Thanks to advances in photon manipulation, NASA scientists may have discovered the future to online security.
By Rick Paulas
(Photo: University of Exeter/Flickr)
For most people, October 21st, 2016, will be be remembered as just another Friday. Maybe they were mulling over weekend plans or Halloween costume ideas when they noticed that one or two of their favorite websites were down, so they picked up a book or flicked on their television, and went about their day. But for anyone tracking online security, October 21st, 2016, might be seen as the initial strike in the biggest battle of the Internet Age.
That day, a series of major distributed denial-of-service (or DDoS) cyberattacks focused on the hosting provider Dyn took down a huge swath of the Web, including Twitter, Spotify, HBO, Reddit, the New York Times, Vox, SB Nation, AirBNB, and a number of other sites. This came a month after the attack on Brian Krebs, which was made possible by exploiting the non-existent security on millions of cameras, washing machines, TVs, DVRs, and other devices that compose The Internet of Things. While the impact of these attacks was relatively short-term — all sites regained use shortly thereafter — evidence points to a future where these sorts of outages may become the new norm, where hackers can take down any website at any time.
So, what’s the solution? Is there any secure way for the Internet to exist?
On a broad scale, the answer is likely no, at least not in its current design. The Internet is, well, a lot of different things. But its applications can generally fall into one of two categories: public communication and access, where large groups of people access one site at once, sort of like a glorified announcement board at the local community center; and private communication, like a phone line. For the first group — that is, for websites that rely on being accessed by large groups of people at once, they will continue to be at risk. But for the one-to-one Internet linkages like banking, email, or other forms of communication — the solution may come, amazingly, from the realm of quantum physics.
Is there any secure way for the Internet to exist?
In a paper published in the journal Nature Photonics, scientists at the National Aeronautics and Space Administration’s Jet Propulsion Laboratory in Pasadena, California, have detailed how they’ve use teleportation (sort of, disclaimers below) to create a completely secure “quantum Internet” that will allow for encrypted messaging that can’t be hacked.

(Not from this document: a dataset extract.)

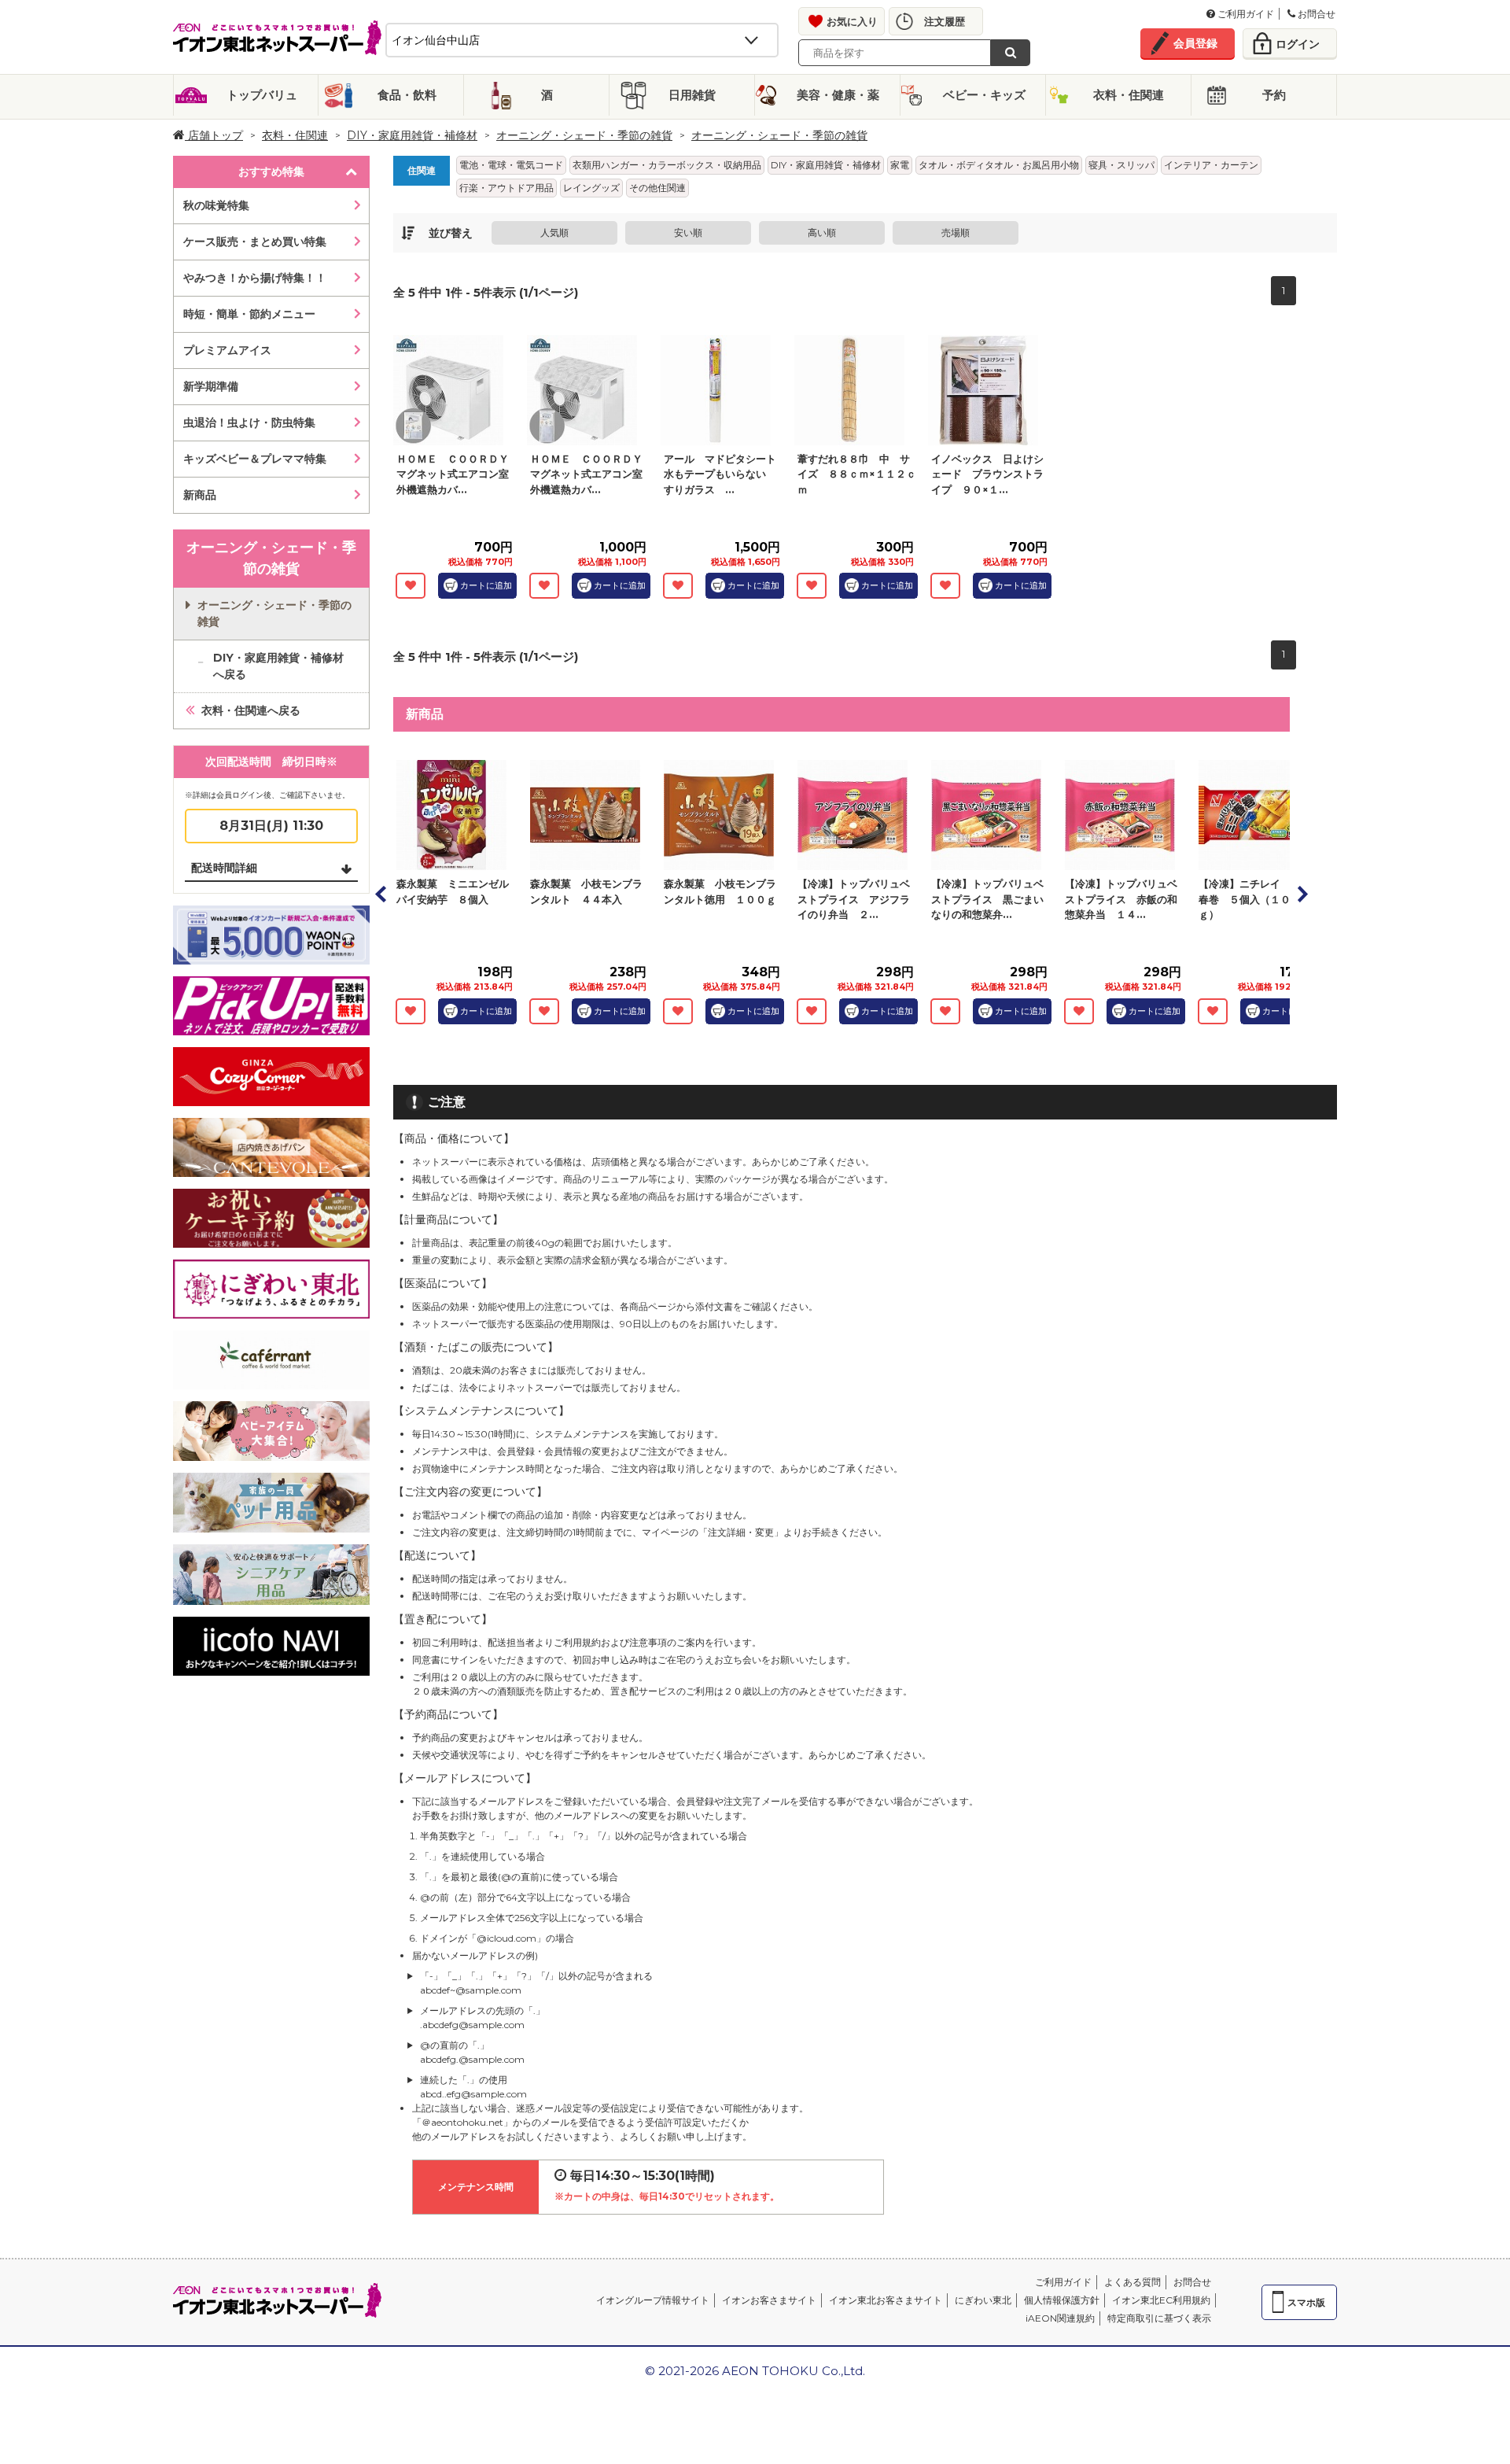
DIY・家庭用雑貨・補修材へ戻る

Without getting too into the weeds about the goings on of quantum theory, scientists have found a way to manipulate photons so they become “entangled” with another, accomplished by shooting a laser beam through a specific type of crystal almost like an episode of Star Trek. The weird thing with these entangled photons, though, is that their properties are linked in strange ways. For example, if you begin to spin one vertically, the other will immediately and automatically spin the same way.
“When you change the state of one of the two entangled photons, the state of the other photon of the pair changes instantly,” says Francesco Marsili, the study’s co-author. “There is what we call a spooky action.”
While we’re only at the precipice of understanding just what is going on, we’re already figuring out ways to use it. One recent experiment tried to see how it could work as part of the Internet.
Scientists took three photons — let’s call them A, B, and C — and placed them in an unused fiber cable line under the city of Calgary. The first two (A, B) were entangled, to give them that “spooky” action, while the third was placed at the end of a 3.7-mile long cable. Scientists then sent B through the cable, and when it interacted with C — so that C changed the properties of B — the properties of A were also changed instantly. (Breaking that down again: A and B were the same, then B touched C and became C, so A turned into C.) While this kind of thing had happened before in a laboratory setting, this was the first time it worked using a piece of existing infrastructure, providing a test case of what the future of the Internet could look like.
While there’s no information being transferred on the photons — it’s not as if the photons themselves can carry the information needed to produce a website, email, or whatever — the potential that comes with the instantaneous interaction can result in unbreakable security measures. How? Imagine two computers sharing coded information, only able to be read once the sharer calls the receiver to give them the key. Now, imagine a phone line that can’t be tapped into and a key delivered instantly. That’s quantum Internet.
These applications won’t really help prevent the DDoS attacks that have been plaguing the Internet over the past months, but will dramatically heighten security for the more one-on-one aspects of the Internet (email, banking, video chat). “If I use a quantum channel to send you my information, it wouldn’t be possible to hack,” Marsili says.
How long until we can expect this quantum security protocol to be the norm? It all depends on if the folks with the purse strings decide this is something worth investment. “These are all very new technologies that are in development,” Marsili says. “It will probably be several decades for this to become a commodity.”
Of course, after two decades of DDoS attacks, who knows what the Internet will even look like?